EXTRACT:
This is the first unibody metal phone without antenna lines


Even by its own high standards, Asus outdid expectations with its Computex presser today. Not only did it announce a completely ridiculous home assistant robot and a thinner-than-a-MacBook laptop, but it also laid claim to having the first aluminum unibody phone free of unsightly antenna lines. Study the square-jawed ZenFone 3 Deluxe as closely as you wish; you won't find its matte rear disturbed by the practicalities of obtaining a wireless signal. Asus has somehow worked around the iPhone's most glaring aesthetic shortcoming, beating competitors like HTC, Huawei, and Meizu in producing a "full-metal" phone with completely discreet antennas. LG might dispute that claim with its G5 and its disguised antennas, but the G5 has a detachable bottom that really detracts from the notion of a unibody device.

zenfone 3 deluxe
Alongside the 5.7-inch Deluxe, Asus today also unveiled the 6.8-inch ZenFone 3 Ultra, which resides firmly in phablet territory while also matching the invisible antenna design. Both devices have 1080p displays and an enviable 79 percent screen-to-body ratio, so Asus has truly done its utmost in terms of design measurables. That said, the capacitive Android keys aren't going to be to everyone's liking. The larger Ultra has a Home button with a fingerprint sensor built in at the front, which sits somewhat awkwardly next to the bottom edge of the phablet. The ZenFone 3 Deluxe puts the fingerprint sensor on the rear, as it is with Google's latest Nexuses, and also distinguishes itself from its larger sibling with a much better spec sheet.

SUPPLIED MATERIAL:
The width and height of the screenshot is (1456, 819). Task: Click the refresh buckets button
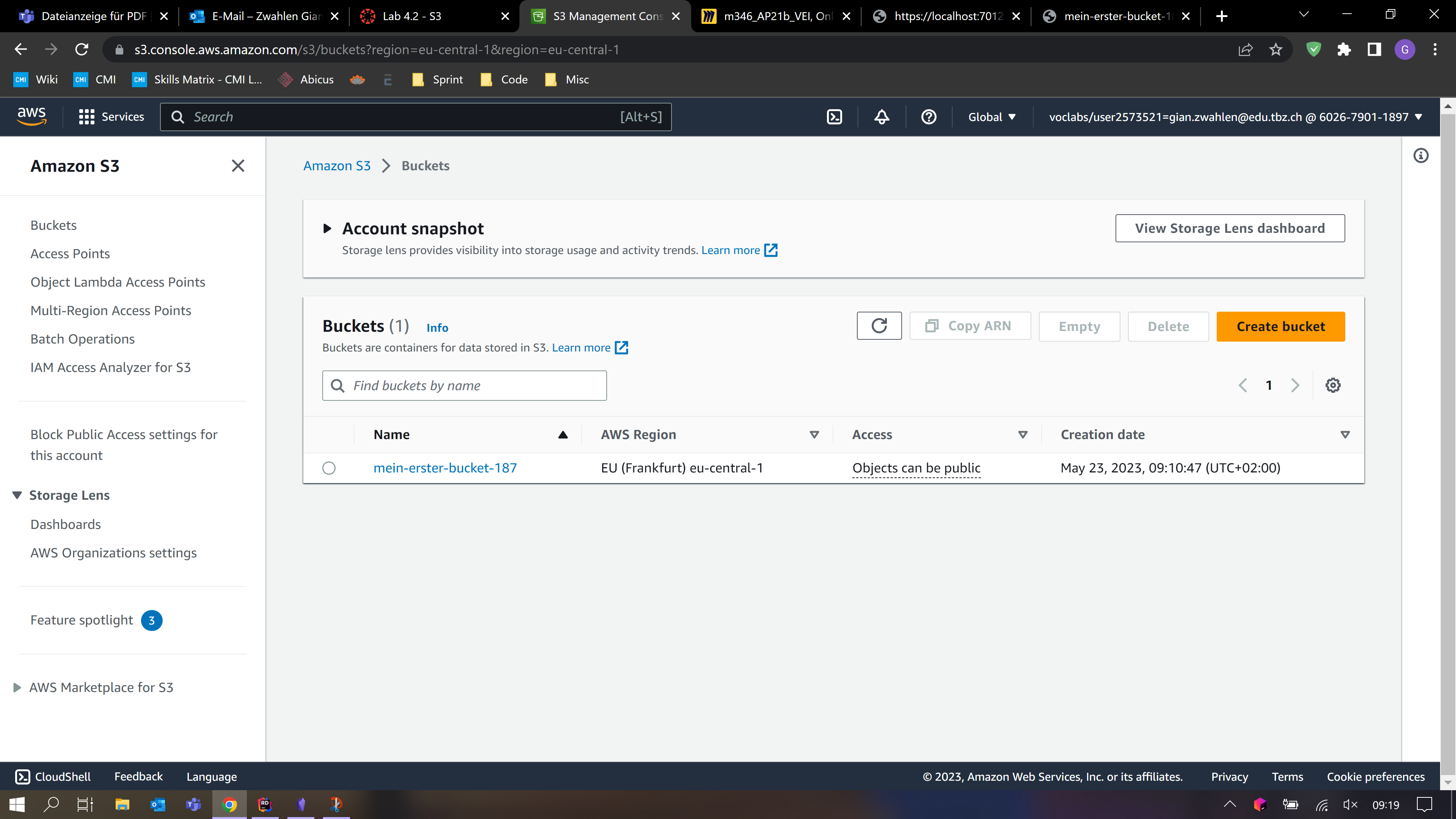click(879, 326)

WHAT TO DO:
1) From the Asus phone article, copy the passage that begins at the words "Even by its" and stops after the words "a unibody device.".
2) Name every company mentioned in the Asus phone article.
3) Write the next part of the Asus phone article, picking up after its last sentence.

TASK-BY-TASK RESULTS:
1)
Even by its own high standards, Asus outdid expectations with its Computex presser today. Not only did it announce a completely ridiculous home assistant robot and a thinner-than-a-MacBook laptop, but it also laid claim to having the first aluminum unibody phone free of unsightly antenna lines. Study the square-jawed ZenFone 3 Deluxe as closely as you wish; you won't find its matte rear disturbed by the practicalities of obtaining a wireless signal. Asus has somehow worked around the iPhone's most glaring aesthetic shortcoming, beating competitors like HTC, Huawei, and Meizu in producing a "full-metal" phone with completely discreet antennas. LG might dispute that claim with its G5 and its disguised antennas, but the G5 has a detachable bottom that really detracts from the notion of a unibody device.

2) Asus, HTC, Huawei, Meizu, LG, Google

3)
The ZenFone 3 Deluxe is powered by a Snapdragon 820 processor with Adreno 530 graphics and joins the growing list of Android smartphones offered with up to 6GB of RAM. One amusing aspect about this new Android flagship? Asus' lofty and lengthy press release fails to mention the Android operating system even once, in spite of detailing three models — the Deluxe, the Ultra, and the regular ZenFone 3 — in its multi-paragraph exposition. While it's true that Android has reached a very high degree of universality, it might still have been nice to explicitly confirm that the new ZenFones run the latest version.